5 Best URL Shrinkers - jwilliams
http://lifehacker.com/5068945/five-best-url-shrinkers

======
satyajit
BTW, one more service: BudURL.com Its awesome. Actually its got all the
features that cli.gs (the best of 5 you have reported) has, and on the top, it
lets you create custom URL like budurl.com/ycombinator than a random letters.
2nd big advantage is: its a decent domain name, than cli.gs - I can tell that
to someone over phoe without them asking 'What?', 'Can yo spell that?'

------
satyajit
Most of these services create a permalink, but they should offer a choice.
Sometimes I create a temp link, which I don't need afterwards. Why can't they
let me reuse the same URL and or just let me delete it? I don't want something
of no use to any living being in the world occupying some space in a database,
and in turn making the URL fetch somewhat slower.

------
aston
URL shrinking is a funny little business. With the right implementation, your
product only gets worse as it gets popular (and the URL's get longer).

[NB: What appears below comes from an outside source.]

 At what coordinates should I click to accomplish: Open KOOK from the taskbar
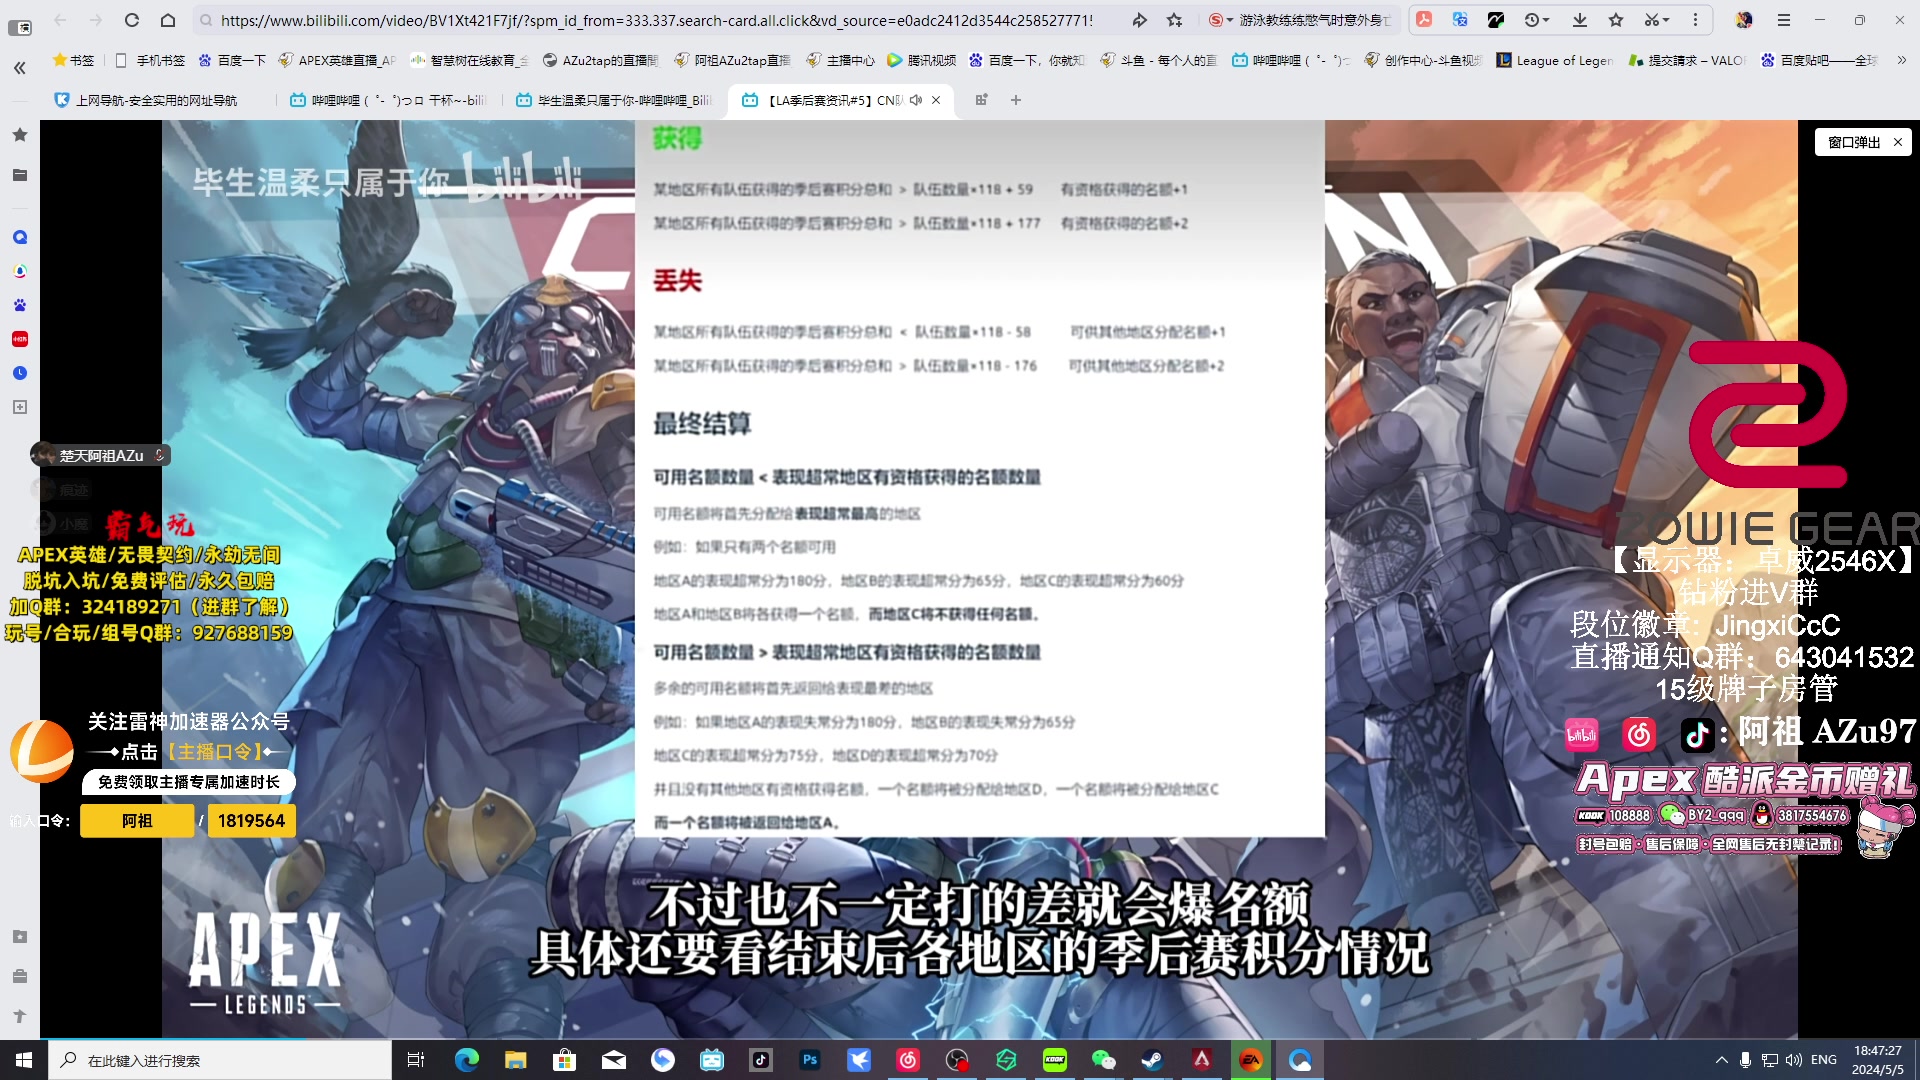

If I were running one of these, I would focus on buying as many short domains
as possible and getting people distributed across them to counter the effect.

------
satyajit
One more point: Found out today that, you can redirect using some service
(bit.ly for one) and get your traffic tracked! And one of them (decenturl.com)
make a meaningful url instead of tinyurl.com/sUw7_gKj. I think these are nice
value additions.

------
jacobscott
I use mostly is.gd, haven't had any problems yet. It's also the shortest :)